Not surprisingly, as health status worsens, beneficiaries use more drugs. However, Table 2-7 and Figure 2-7 show that while utilization rises, a gap remains between beneficiaries with and without coverage. Within each health status category, beneficiaries with coverage are more likely to fill at least one prescription, and fill more prescriptions when they do use drugs. Beneficiaries without coverage who are in fair or poor health are as likely to fill no prescriptions as covered beneficiaries in very good health.

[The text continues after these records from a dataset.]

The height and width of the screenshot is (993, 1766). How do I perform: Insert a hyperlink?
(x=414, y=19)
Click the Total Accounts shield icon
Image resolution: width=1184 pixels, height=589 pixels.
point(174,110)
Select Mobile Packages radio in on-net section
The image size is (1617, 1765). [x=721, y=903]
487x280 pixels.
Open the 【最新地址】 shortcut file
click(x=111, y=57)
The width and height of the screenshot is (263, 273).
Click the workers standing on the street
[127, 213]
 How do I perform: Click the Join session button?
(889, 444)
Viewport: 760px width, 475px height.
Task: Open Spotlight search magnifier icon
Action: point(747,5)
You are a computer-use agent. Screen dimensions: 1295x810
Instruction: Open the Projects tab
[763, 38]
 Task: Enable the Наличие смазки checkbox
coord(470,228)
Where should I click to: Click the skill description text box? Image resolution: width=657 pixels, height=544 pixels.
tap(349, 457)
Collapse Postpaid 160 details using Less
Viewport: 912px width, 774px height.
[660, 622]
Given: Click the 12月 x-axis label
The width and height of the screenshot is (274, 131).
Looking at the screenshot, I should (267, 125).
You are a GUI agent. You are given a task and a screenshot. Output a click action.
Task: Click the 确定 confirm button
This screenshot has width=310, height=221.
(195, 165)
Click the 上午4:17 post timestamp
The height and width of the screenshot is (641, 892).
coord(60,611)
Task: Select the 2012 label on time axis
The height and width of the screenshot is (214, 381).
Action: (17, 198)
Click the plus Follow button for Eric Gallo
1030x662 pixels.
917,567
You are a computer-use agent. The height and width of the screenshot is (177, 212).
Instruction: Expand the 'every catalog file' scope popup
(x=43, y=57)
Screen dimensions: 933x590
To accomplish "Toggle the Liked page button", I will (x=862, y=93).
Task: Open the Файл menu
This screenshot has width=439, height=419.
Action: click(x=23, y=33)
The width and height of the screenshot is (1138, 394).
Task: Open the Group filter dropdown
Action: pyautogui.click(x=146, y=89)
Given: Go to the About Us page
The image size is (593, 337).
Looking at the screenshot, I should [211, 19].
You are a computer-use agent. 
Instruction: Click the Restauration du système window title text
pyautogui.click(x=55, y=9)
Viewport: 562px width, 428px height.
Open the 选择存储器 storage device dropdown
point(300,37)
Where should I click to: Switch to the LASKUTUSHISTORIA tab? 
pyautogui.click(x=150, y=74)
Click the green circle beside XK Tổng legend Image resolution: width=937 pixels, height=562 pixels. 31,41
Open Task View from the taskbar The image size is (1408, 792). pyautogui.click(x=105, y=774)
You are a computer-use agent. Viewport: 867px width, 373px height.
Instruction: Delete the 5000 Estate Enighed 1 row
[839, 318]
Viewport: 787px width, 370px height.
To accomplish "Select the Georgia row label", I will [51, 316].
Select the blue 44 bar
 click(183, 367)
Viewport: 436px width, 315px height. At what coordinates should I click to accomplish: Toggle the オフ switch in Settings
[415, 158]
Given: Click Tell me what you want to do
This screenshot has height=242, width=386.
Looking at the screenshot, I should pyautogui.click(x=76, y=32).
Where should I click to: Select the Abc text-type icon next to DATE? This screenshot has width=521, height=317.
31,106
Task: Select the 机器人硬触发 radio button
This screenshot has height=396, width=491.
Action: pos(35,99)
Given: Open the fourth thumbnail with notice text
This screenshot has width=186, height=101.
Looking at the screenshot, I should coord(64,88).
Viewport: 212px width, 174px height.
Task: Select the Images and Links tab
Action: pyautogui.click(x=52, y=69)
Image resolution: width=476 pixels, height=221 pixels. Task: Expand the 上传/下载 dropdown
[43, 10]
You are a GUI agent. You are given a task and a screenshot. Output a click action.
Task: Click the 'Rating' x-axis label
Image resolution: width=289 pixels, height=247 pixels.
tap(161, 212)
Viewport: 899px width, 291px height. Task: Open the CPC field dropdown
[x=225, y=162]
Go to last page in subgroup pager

% filling at least one prescription | Number of prescriptions filled by users | ||||
---|---|---|---|---|---|
Covered | Not covered | Covered | Not covered | Ratio, covered/ not covered | |
Excellent | 80% | 67% | 13.76 | 11.42 | 1.20 |
Very Good | 86% | 79% | 17.18 | 15.45 | 1.11 |
Good | 92% | 84% | 22.40 | 20.36 | 1.10 |
Fair | 96% | 86% | 33.22 | 26.44 | 1.26 |
Poor | 96% | 86% | 39.67 | 31.43 | 1.26 |
Source: Information and Methods Group, Office of Strategic Planning, Health Care Financing Administration(now known as Centers for Medicare and Medicaid Services(CMS)): Medicare Current Beneficiary Survey Cost and Use File, 1996. |
Figure 2-7. Percentage of Medicare Beneficiaries with and without Drug Coverage Filling at Least One Prescription, by Health Status, 1996
Source: Information and Methods Group, Office of Strategic Planning, Health Care Financing Administration(now known as Centers for Medicare and Medicaid Services(CMS)): Medicare Current Beneficiary Survey Cost and Use File, 1996.
Table 2-8 and Figure 2-8 show that spending follows the utilization pattern: as Medicare beneficiaries report poorer health, their spending on prescription drugs increases. Again, within each health status category, beneficiaries with drug coverage have higher spending than the noncovered. Spending for beneficiaries in poor health who had drug coverage was $590 more than for those who lacked coverage; for beneficiaries with fair health, the difference was $480. Beneficiaries spent nearly twice as much out of pocket as those who had coverage unless they were in excellent health.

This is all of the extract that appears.